COURTENAY -- Staff at an animal rescue facility on the North Island have yet another poisoned bald eagle to deal with, a problem they say they face every year.
Kiersten Syian, a wildlife rehabilitation manager at the Mountainaire Avian Rescue Society (MARS) says an adult female eagle was brought in Friday showing signs of poisoning.
“When she came in, she was laying flat out,” Syian says. “She had laboured breathing, a lot of honking, a lot of head tilting. Those are all signs of lead poisoning.”
Syian says the eagle was tested to confirm lead poisoning, a problem that afflicts as many as one-third of the approximately 60 eagle patients they see every year.
“There’s a whole bunch of different possibilities where it can be coming from,” she says. “It’s a human-caused thing – we’re putting an excess of lead into the environment that we shouldn’t be.”
The eagle had been hanging around the Shelter Point Distillery in Oyster River and staff there knew instantly there was a problem.
“It had been on the farm and hadn’t moved in a couple of hours so that’s when we got concerned about it,” says distillery manager Jacob Wiebe.

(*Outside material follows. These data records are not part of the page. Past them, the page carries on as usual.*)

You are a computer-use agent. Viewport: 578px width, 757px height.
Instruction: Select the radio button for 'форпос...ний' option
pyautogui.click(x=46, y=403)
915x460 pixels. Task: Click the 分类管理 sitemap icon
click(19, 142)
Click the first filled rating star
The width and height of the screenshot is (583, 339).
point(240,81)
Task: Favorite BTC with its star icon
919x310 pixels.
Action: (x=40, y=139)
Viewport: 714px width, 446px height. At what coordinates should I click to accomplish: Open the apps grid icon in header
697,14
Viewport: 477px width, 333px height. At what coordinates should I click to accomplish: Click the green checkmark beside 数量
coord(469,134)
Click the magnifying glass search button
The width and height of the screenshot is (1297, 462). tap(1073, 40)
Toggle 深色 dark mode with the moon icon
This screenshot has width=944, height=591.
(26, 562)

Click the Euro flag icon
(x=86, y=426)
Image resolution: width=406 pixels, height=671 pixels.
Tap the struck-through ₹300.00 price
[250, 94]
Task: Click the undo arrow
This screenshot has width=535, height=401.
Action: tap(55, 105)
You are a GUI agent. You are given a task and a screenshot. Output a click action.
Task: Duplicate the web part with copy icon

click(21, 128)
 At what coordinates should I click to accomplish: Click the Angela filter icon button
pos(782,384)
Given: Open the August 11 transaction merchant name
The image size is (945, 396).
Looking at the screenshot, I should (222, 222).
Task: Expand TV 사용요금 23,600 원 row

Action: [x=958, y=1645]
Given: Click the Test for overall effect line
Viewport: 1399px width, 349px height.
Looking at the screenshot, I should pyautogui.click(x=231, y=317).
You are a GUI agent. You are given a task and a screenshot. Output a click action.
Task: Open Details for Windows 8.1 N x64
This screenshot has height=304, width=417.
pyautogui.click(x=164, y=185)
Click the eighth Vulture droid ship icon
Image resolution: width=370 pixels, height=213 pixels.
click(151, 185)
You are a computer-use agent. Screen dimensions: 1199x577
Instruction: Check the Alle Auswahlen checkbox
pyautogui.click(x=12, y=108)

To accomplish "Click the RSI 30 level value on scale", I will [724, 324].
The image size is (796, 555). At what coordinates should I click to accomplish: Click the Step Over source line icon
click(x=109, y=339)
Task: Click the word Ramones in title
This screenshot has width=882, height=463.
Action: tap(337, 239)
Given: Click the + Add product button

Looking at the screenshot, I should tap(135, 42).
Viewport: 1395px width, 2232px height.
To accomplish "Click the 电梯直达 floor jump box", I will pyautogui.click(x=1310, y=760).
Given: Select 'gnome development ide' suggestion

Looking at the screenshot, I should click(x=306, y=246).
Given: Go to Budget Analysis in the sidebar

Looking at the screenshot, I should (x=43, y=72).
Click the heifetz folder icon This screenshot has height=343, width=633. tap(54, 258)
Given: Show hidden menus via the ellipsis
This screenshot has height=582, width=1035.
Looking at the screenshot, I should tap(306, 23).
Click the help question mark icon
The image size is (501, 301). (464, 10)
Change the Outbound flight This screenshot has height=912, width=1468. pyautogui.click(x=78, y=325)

He says catching the eagle wasn’t easy.
“Being on the farm you kind of get a feel for how the animals act throughout the day so we knew something was wrong with it and Patrick (the owner) braved it out with a blanket,” Wiebe says. “It’s easier than some of the other animals we’ve caught on the farm.”
Staff at the animal hospital say the prognosis for the eagle is not good.
“It’s really hard on their system,” Syian says. “It’s five days of injections twice a day, oral meds twice a day, tube feeding twice a day and then two days off and another five days on.”